Brian a vécu pendant l'été de ses huit ans une curieuse aventure : il
s'est réveillé dans la cave de sa maison, saignant du nez et incapable de
se souvenir ce qui lui était arrivé. Il se rappelle tout juste être parti
pour le match de base-ball, quelques heures auparavant. Adolescent, il est
toujours perturbé par cet événement et pense avoir été enlevé par des
extra-terrestres. Neil, lui, se souvient parfaitement des petits jeux
auxquels l'entraîneur de l'équipe de base-ball se livrait avec lui.
Apparemment mois traumatisé, il vend maintenant son corps à des hommes
mûrs.
Vous l'aurez compris, l'avertissement n'était pas totalement usurpé,
puisqu'il s'agit d'un film qui traite de pédophilie. Et pourtant, je
n'irais pas prétendre que le film lui-même est atroce. Au contraire, Araki
a fait, à partir d'un sujet scabreux, un film magnifique. Que ceux que ce
simple concept révulse passent leur chemin, ils n'y trouveront sûrement
pas leur compte, les autres sauront peut-être se laisser surprendre par
cette oeuvre poignante.
Le concept qui rend ce film si peu conforme aux cliché qu'on pourrait
imaginer sur un tel sujet, c'est qu'il se place dans la tête des victimes.

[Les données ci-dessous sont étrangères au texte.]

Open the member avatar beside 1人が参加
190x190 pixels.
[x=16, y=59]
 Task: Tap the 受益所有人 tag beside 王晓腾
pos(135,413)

Pas de dénonciation brutale donc, bien au contraire, Araki n'hésitant pas
à faire dire à son personnage principal qu'il a réellement aimé ces
moments. Mais le film ne se voile pas la face pour autant. Il a son lot de
scènes choc (sans chercher du tout le sensationnalisme, absolument pas
nécessaire pour faire passer le message) et de moments à flanquer la
nausée au spectateur le plus averti, mais tout est filmé avec une douceur
extrême, comme échappé d'un rêve. Par moments, on a même un peu peur que
le réalisateur ne s'égare un peu dans cette direction (la scène avec
l'ovni ou celle entre Neil et Wendy après sa première prostitution sont
limites) mais finalement, tout passe sans problème. La musique, qui colle
parfaitement aux images, renforce encore cet étrange sentiment de beauté.
Il faut dire aussi que les acteurs eux-mêmes semblent touchés par la
grâce. Dans des rôles plus ou moins difficiles, ils sont tout simplement
beaux, eux aussi, et surtout incroyablement justes (la copine gothique
et le copain homo y compris, qui pourraient pourtant sembler aux confins
de la caricature ; même l'amitié entre Brian et Eric semble naturelle). Je
n'ai naturellement aucune idée de ce qui peut se passer dans le cerveau
d'un jeune violé pendant son enfance, mais en tout cas, ici, on y croit.
Tout, du comporement avec les parents aux traumatismes résiduels chez
brian, est parfaitement vu et mis en scène. Même la scène de révélation
finale n'est pas éludée et très maîtrisée. Après, on peut toujours
regretter un peu que le scénario ne laisse finalement traîner un faux
suspense pendant une heure et demie que comme prétexte au vrai sujet du
film, à savoir les répercussions à long terme du drame initial, mais la
linéarité du scénario est assumée : Araki se contente de nous raconter une
belle histoire (oui, oui, je maintiens l'adjectif "belle"), de façon
sobrement classique mais diablement efficace.
Je ne peux donc que conseiller aux Roupoils en herbe d'aller voir ce film.
Finalement très différent d'un Requiem for a dream, beaucoup
moins tape-à-l'oeil mais aussi selon moi moins brillant, il n'en reste pas
moins très émouvant et assurément marquant. Pour les âmes sensibles,
préparez-vous psychologiquement avant de rentrer dans la salle.
Roupoil, 12 avril 2005.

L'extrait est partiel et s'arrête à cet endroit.